The lack of treatment options in liver fibrosis to complement existing etiological treatment therefore represents an unmet medical need for an ever-increasing number of patients worldwide.

On the mechanistic level, liver fibrosis is thought to be caused mainly by hepatic stellate cells (HSCs) that, upon activation, transdifferentiate into myofibroblasts, cause deposition of extracellular matrix, and induce portal hypertension by contractility.14, 15, 16

Profibrotic activation of HSCs can, in turn, be initiated at different sites, eg, the activation of transforming growth factor-β (TGF-β) or of platelet-derived growth factor BB (PDGF-BB), 2 molecules that trigger intracellular signaling converging to activate the PI3K-AKT-mTOR signaling.17, 18, 19 However, attempts at blocking these receptors or the PI3K-AKT-mTOR axis by currently available agents poses several safety issues concerning long-term tolerability of their antiproliferative and immunosuppressive effects.

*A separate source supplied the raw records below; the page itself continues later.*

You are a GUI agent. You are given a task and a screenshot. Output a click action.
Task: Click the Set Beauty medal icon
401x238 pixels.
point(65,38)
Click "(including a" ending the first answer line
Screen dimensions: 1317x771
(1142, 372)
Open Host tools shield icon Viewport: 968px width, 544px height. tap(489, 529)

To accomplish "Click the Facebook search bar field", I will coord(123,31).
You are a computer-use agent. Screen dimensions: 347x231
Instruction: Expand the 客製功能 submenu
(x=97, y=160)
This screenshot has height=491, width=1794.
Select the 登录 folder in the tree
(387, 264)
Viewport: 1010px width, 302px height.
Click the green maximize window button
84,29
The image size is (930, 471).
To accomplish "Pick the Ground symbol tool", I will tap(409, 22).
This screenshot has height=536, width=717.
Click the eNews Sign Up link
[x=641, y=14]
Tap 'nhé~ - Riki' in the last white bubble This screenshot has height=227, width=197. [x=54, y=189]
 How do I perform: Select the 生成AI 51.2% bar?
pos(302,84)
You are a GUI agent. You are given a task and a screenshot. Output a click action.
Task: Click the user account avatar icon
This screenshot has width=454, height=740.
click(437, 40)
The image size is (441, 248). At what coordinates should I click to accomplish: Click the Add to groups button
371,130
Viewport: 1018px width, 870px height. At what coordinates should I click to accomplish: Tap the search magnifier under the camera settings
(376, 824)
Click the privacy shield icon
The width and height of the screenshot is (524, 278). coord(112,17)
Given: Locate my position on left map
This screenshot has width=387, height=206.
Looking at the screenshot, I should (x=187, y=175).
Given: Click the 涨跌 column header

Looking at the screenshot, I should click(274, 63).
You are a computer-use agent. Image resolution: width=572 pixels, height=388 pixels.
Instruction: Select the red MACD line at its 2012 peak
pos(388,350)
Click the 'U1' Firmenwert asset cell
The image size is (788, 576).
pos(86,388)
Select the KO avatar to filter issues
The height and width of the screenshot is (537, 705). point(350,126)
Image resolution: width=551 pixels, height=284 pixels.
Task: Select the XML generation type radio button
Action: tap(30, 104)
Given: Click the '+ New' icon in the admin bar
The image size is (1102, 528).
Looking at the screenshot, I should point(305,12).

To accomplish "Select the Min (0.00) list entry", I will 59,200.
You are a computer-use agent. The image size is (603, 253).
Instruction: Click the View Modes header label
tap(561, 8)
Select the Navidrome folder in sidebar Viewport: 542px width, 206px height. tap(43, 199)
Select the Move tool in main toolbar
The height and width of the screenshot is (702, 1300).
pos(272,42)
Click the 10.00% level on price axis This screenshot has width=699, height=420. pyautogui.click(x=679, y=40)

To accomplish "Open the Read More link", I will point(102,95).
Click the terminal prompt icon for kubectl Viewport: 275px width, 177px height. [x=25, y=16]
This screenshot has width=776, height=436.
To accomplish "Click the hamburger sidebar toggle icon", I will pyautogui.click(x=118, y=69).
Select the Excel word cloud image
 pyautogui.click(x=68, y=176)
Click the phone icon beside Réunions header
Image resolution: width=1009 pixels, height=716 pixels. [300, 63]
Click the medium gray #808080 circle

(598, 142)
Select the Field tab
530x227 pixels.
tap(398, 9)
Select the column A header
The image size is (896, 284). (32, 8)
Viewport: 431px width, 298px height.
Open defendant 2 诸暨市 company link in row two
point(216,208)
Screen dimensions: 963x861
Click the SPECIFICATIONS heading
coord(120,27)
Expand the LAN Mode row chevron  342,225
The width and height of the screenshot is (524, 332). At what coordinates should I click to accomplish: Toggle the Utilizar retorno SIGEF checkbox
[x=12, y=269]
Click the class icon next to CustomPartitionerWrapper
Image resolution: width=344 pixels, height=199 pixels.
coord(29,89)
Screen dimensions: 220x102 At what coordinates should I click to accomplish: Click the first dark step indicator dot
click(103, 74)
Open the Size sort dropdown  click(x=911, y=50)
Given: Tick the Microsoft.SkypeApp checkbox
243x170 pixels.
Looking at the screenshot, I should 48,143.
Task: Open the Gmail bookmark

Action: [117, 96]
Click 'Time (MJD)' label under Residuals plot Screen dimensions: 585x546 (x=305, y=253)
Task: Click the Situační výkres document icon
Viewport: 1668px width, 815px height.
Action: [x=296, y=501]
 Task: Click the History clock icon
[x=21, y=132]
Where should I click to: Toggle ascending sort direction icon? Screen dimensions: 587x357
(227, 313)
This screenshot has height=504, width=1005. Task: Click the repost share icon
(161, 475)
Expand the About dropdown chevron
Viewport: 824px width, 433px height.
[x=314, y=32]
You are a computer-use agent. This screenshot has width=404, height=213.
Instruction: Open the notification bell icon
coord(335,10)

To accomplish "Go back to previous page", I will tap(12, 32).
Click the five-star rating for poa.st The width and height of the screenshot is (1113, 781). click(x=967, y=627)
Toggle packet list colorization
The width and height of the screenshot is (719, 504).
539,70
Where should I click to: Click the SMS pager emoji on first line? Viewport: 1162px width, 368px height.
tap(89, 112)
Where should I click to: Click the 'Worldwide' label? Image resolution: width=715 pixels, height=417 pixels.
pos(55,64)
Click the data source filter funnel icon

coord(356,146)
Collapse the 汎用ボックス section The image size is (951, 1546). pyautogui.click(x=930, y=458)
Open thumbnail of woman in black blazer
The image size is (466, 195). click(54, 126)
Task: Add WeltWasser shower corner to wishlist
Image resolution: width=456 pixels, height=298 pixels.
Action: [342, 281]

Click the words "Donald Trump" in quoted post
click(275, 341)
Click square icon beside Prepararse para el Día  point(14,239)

To establish a potentially accessible molecular target for antifibrotic treatment, we chose to investigate the serine/threonine kinase p70 ribosomal protein S6 kinase (p70S6K), a molecule phosphorylated downstream of mTOR and possibly representing a distal effector of fibrogenesis, with the rationale that its pharmacological inhibition could be safer and more tolerable than that of its upstream targets. To this regard, we also assessed the potential use of CEP-1347 as p70S6K inhibitor, an agent for which extensive clinical research has proved to be safe and very well tolerated for long-term treatment in a previous clinical phase III trial for Parkinson’s disease.20

Results

p70S6K expression is significantly increased in human liver resection specimens from cirrhotic patients compared with nonfibrotic liver tissue, and expression of p70S6K increases during the activation of primary human HSCs

To assess whether p70S6K is differentially expressed in liver tissue with advanced stages of fibrosis or cirrhosis in comparison to tissue from healthy liver, immunohistochemical staining for p70S6K, along with immunohistochemical staining of α-smooth muscle actin (α-SMA), an established marker of HSC activation, was performed and quantified in surgical liver tissue specimens from patients with and without liver cirrhosis who had undergone partial hepatectomy. Staining for α-SMA was significantly higher in cirrhotic livers and was detectable predominantly along the fibrotic septa. Staining for p70S6K was also approximately 6-fold higher in cirrhotic liver compared with healthy liver tissue (Figure 1A and B). p70S6K was costained with α-SMA or glial fibrillary acidic protein (GFAP) in mice treated with CCl4 but not in vehicle-treated animals (nonfibrotic controls). This supports the observation that p70S6K is specifically increased in HSCs (Figures 1C and D and 2C). However, expression of p70S6K was not restricted to HSCs because p70S6K staining was observed in association with non-HSC markers such as F4/80 and cytokeratin 19 (CK19) (Figure 2A and B).

Figure 1.

Figure 1

p70S6K staining is higher in cirrhotic vs healthy livers. (A) Representative images showing immunohistochemical staining of α-SMA and p70S6K in cirrhotic and healthy livers (brown staining and arrows). α-SMA staining is observed along the fibrous septa; p70S6K-positive cells are visible as clusters along or within the septa. (B) Immunohistochemical staining of α-SMA and p70S6K was quantified automatically from whole slide scans from the respective tissues samples. The data express the area with positive staining as a percentage of the total area (n = 5; ∗∗P < .01; t test). (C, D) A costaining of Hoechst (blue), p70S6K (green), and α-SMA or GFAP (both red) was performed in mice treated with vehicle (nonfibrotic control) or CCl4. Control mice show a lower expression of p70S6K vs CCl4-treated animals. The images show an overlapping (yellow) staining pattern of p70S6K (green) and α-SMA or GFAP (red). Scale bars = 100 μm.

Figure 2.

Figure 2

Costaining of p70S6K and markers of nonparenchymal liver cells was done. (A) Costaining of Hoechst (blue), p70S6K (green), and (A) F4/80 or (B) CK19 (red) was performed in mice treated with vehicle or CCl4 (scale bars = 100 μm). (C) Costaining of Hoechst (blue), p70S6K (green), and α-SMA (red) was performed in human liver samples from patients with liver cirrhosis. An overlapping expression of p70S6K (green) and α-SMA (red) can be observed in the septa (scale bars = 100 μm). (D) Nuclear staining of p70S6K in cirrhotic liver tissue (scale bar = 20 μm).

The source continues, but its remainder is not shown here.